_Data in this exercise:_

>> Start

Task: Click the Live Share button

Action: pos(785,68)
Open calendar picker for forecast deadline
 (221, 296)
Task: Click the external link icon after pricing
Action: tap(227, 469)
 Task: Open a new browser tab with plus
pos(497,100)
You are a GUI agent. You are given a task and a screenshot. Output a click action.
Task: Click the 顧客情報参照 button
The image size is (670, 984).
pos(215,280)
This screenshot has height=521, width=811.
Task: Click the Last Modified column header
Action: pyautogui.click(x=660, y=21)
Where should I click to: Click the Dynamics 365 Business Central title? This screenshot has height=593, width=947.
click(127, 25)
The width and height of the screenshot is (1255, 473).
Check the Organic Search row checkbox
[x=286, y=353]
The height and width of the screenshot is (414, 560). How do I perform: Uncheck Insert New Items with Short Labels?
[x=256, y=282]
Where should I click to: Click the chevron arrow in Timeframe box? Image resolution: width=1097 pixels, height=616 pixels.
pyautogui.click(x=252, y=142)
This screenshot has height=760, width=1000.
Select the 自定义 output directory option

>> End

_Instructions to follow:_ Update the lines from the one containing "Open calendar picker for forecast deadline" through the end of the lines, replacing "checkbox" with "check box" and leaving everything else unchanged. Give only those lines.

_Answer for this exercise:_
Open calendar picker for forecast deadline
 (221, 296)
Task: Click the external link icon after pricing
Action: tap(227, 469)
 Task: Open a new browser tab with plus
pos(497,100)
You are a GUI agent. You are given a task and a screenshot. Output a click action.
Task: Click the 顧客情報参照 button
The image size is (670, 984).
pos(215,280)
This screenshot has height=521, width=811.
Task: Click the Last Modified column header
Action: pyautogui.click(x=660, y=21)
Where should I click to: Click the Dynamics 365 Business Central title? This screenshot has height=593, width=947.
click(127, 25)
The width and height of the screenshot is (1255, 473).
Check the Organic Search row check box
[x=286, y=353]
The height and width of the screenshot is (414, 560). How do I perform: Uncheck Insert New Items with Short Labels?
[x=256, y=282]
Where should I click to: Click the chevron arrow in Timeframe box? Image resolution: width=1097 pixels, height=616 pixels.
pyautogui.click(x=252, y=142)
This screenshot has height=760, width=1000.
Select the 自定义 output directory option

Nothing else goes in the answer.